L’epidemia di “zampe di gallina”, piccole rughe intorno agli occhi e sulla fronte, è causata invece dalla scarsa idratazione e protezione della pelle. Il laser – spiega Basoccu – è lo strumento più indicato per eliminare, con una o più sedute, le macchie che si formano sulla pelle”. In particolare sulla fronte, sulla zona degli zigomi e sulle parti laterali del viso. L’esperto ricorda che proprio questo è il periodo dell’anno più indicato per l’intervento.

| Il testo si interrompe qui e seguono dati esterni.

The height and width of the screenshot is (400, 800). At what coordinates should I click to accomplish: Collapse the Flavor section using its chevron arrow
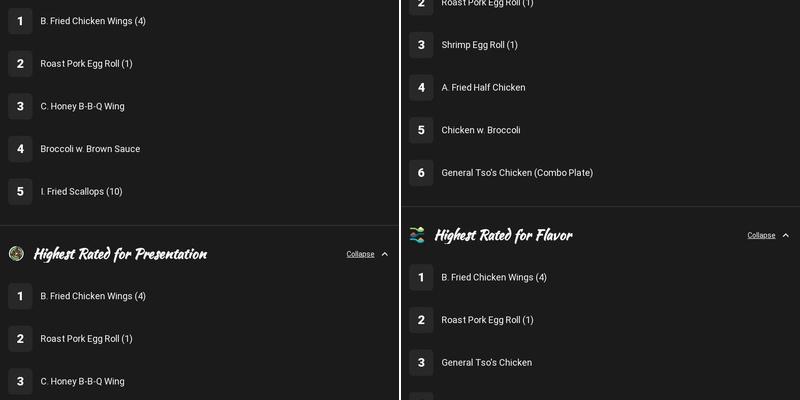[786, 235]
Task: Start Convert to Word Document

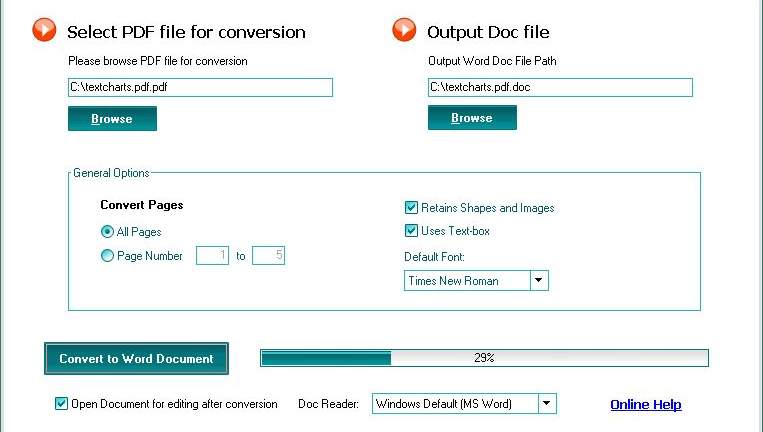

“Dopo il trattamento laser – precisa infatti Basoccu – non ci si può esporre al sole e la parte trattata ha bisogno di essere particolarmente protetta, anche dalla luce, con creme ad alta protezione”. Le macchie sulle mani in alcuni casi si “cancellano” facilmente con una crema schiarente. Ma in altri vanno via solo utilizzando il laser, che elimina il primo strato dell’epidermide. E per riparare i danni causati dal sole sul viso, l’esperto consiglia uno specifico trattamento rivitalizzante all’acido ialuronico, che comprende varie fasi: pulizia profonda, esfoliante e rigenerante. Un rito che elimina le cellule morte rendendo la pelle luminosa. Il tutto seguito dall’uso di creme alla vitamina A ed E, con effetto antiossidante e protettivo, aminoacidi e complessi idratanti a base di zuccheri che nutrono, idratano e tonificano la pelle. Ma sono utili anche “fogli maschera” all’acido ialuronico per un’azione ristrutturante ed un effetto anti-età. “Per i casi di fotoinvecchiamento più evidente – conclude – l’intervento consigliato è, infine, un mini-lifting”.